— Start of EXTRACT —

# E-Level Help!



## itstmacc (Nov 12, 2014)

Calling on the air ride guru's for some help. I tried doing a quick search but couldn't find much relatable to the situation. 

I've been having some issues with my E-level system. As of right now I have a bad strut mount, the rear air lift shocks are leaking and one of my compressors is funky. 

Those are minor really, the main issue I'm having is the brains of the system. 
I started my car and automatically went to setting 2 on the pad, but it kept flashing, I waited a minute and pressed it again but the front right bag completely airred out and the arrows on the touch pad went solid red. I can put it up and down using the arrows but my presents won't work. 

When I hopped in my car the next day the touchpad was acting normal but for all 3 presets the front right bag was completely airred out.. Than last night the bag left arrows did the same thing. 
Any one have advice on what's going on with it?


----------



## [email protected] (Jan 6, 2015)

Your right front sensor is not reading. Get the car up in the air and the wheel off and have a look around to see if anything is broken/disconnected/etc.


----------



## MechEngg (Jan 13, 2009)

itstmacc said:


> Calling on the air ride guru's for some help. I tried doing a quick search but couldn't find much relatable to the situation.
> 
> I've been having some issues with my E-level system. As of right now I have a bad strut mount, the rear air lift shocks are leaking and one of my compressors is funky.
> 
> ...


First off let's call this what it is. 
Don't say that you are having issues with your e-level system and then stem your issues of your Airlift strut mounts being bad, whatever brand of shocks leaking and Viair compressor from Accuair. These items are not related at all, so lets call this what it is. *You are having general airride problems.*

As for the Accuair E-level portion of your problem, you have broken a ride height sensor, on the front right corner. Jack up the corner and turn your wheel full lock to see if your wheel has hit a sensor, as well jack the suspension arm through it's full travel to see where the binding occurs so you won't break another sensor arm (hopefully it is just the arm). 

I would personally go around to each corner and check all the sensors for binding through their full range of movement as well as wheel rotation/contact which you may not have planned for.

The reason your car is acting like this, just to give you some technical reasoning behind it, is that with the height sensor broken it currently reads that the front right corner is higher then it should be. It will not put air in the bag, rather it will try and deflate the bag to reach the height setting (which won't change). The flashing yellow lights mean that the height input (whatever button you pressed) has not been accomplished and that it is still trying to fix the problem by adding/removing air.


----------



## itstmacc (Nov 12, 2014)

Looks like I found the issue. New hardware will be on the way soon


----------



## fasttt600 (Apr 12, 2007)

I would also be concerned with the placement of that sensor for two reasons. It looks to be a MK6 and the pas. side. 
1, I'd be concerned with the wire getting pinched when you air out, since it looks like the wire is under the frame rail and that side, the axle usually touches the rail when it airs out.
2, the location. I'd move it to the rear side of the axle. that way you don't have to deal with the swaybar being in the way.


----------



## MechEngg (Jan 13, 2009)

I concur with the bad placement of the sensor but for a different reason altogether.

— End of EXTRACT —
— Start of INFORMATION SHOWN —

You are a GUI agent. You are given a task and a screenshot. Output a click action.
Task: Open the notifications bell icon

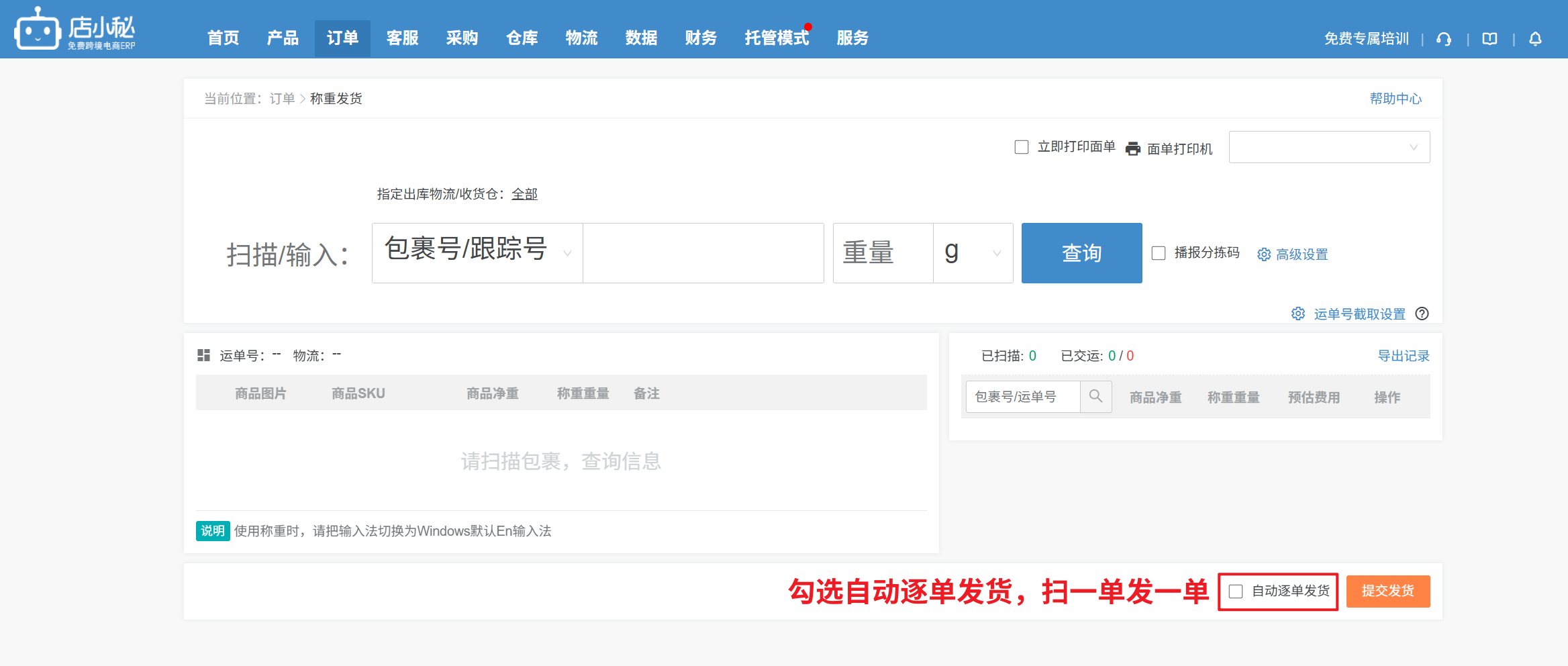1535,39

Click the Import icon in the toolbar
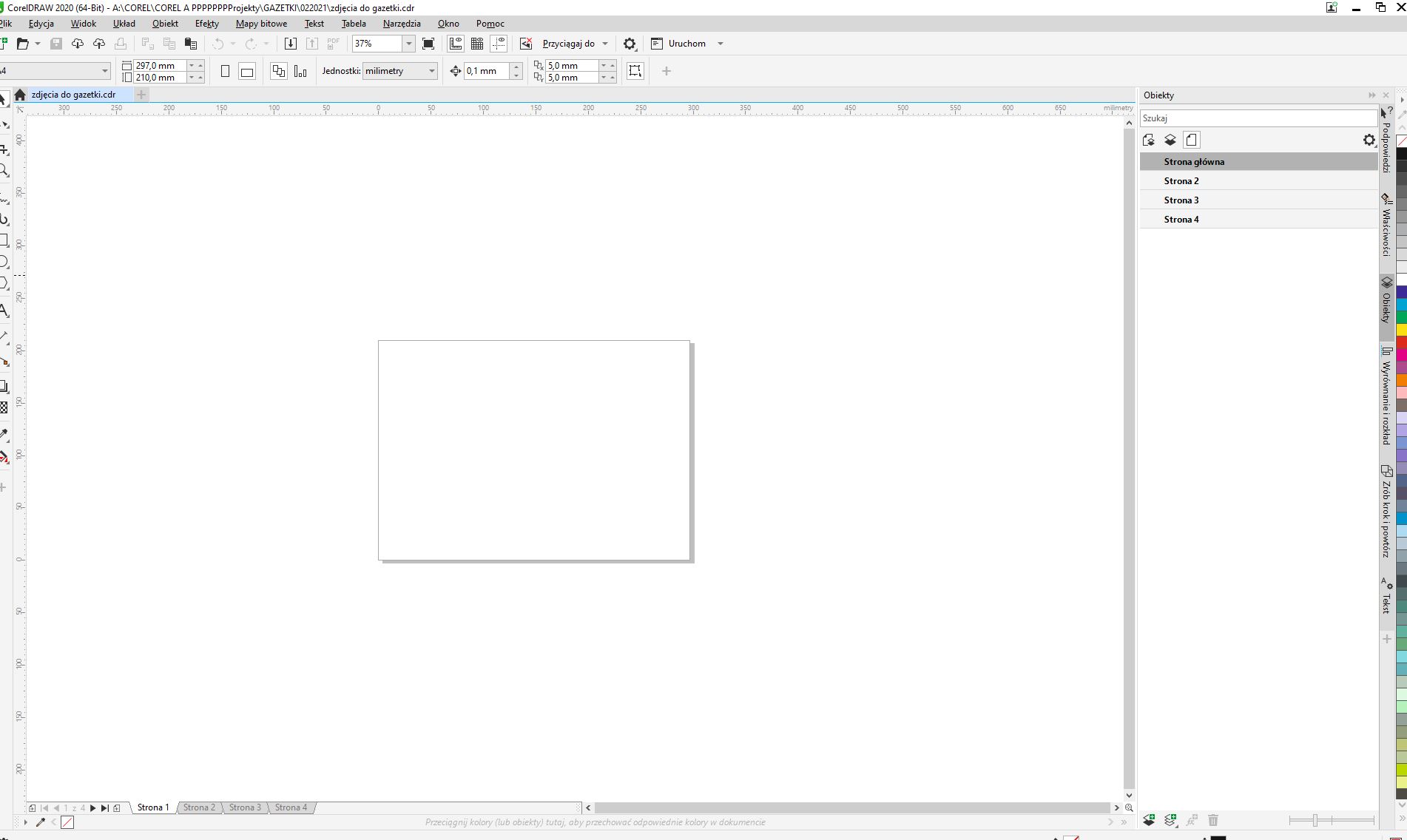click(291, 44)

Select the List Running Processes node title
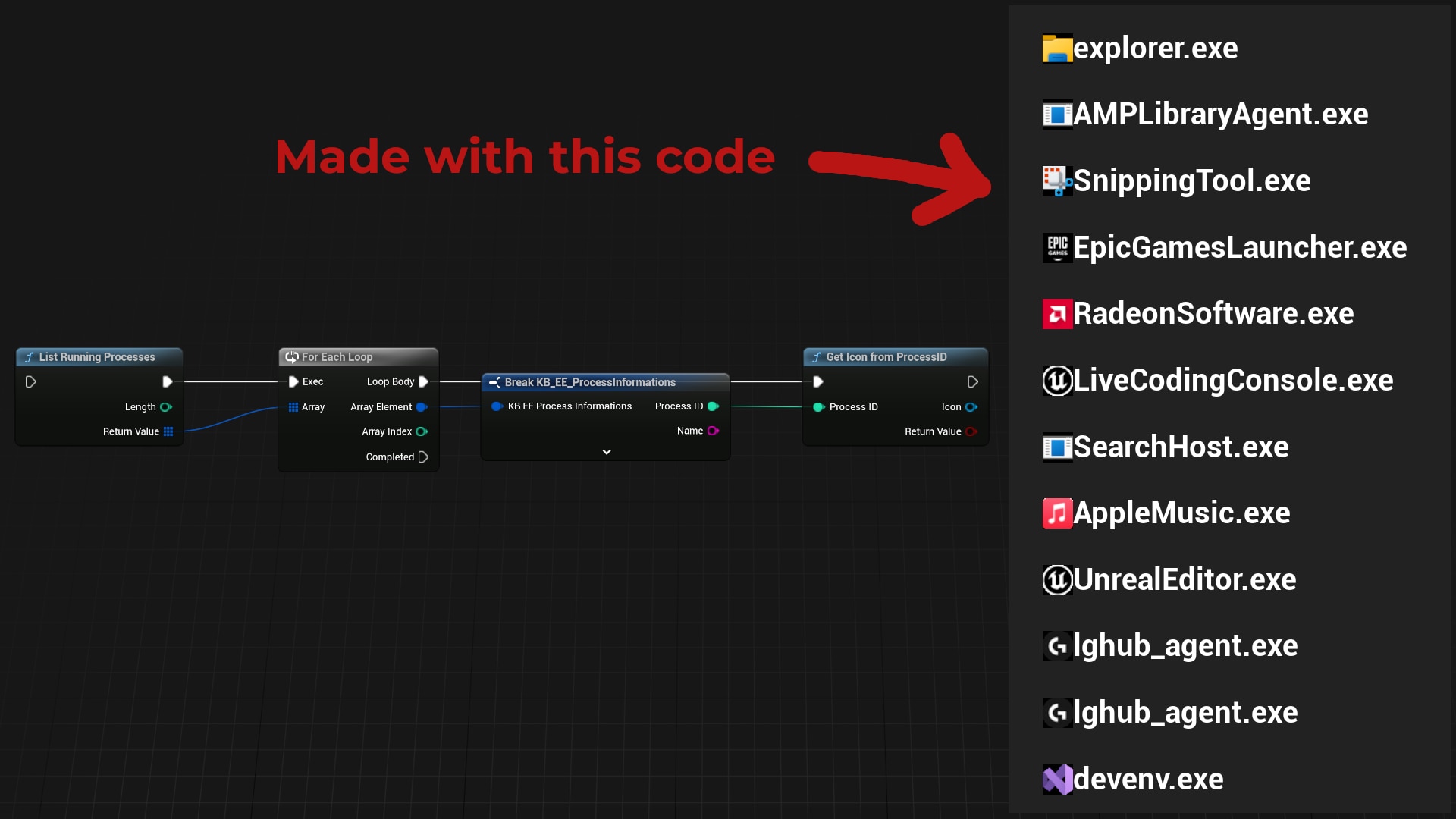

— End of INFORMATION SHOWN —

PROBLEM REQUIREMENTS>
Retype the passage from the forum thread about the E-level air ride system, starting at "2, the location." and ending at "different reason altogether.".

FULL ANSWER>
2, the location. I'd move it to the rear side of the axle. that way you don't have to deal with the swaybar being in the way.


----------



## MechEngg (Jan 13, 2009)

I concur with the bad placement of the sensor but for a different reason altogether.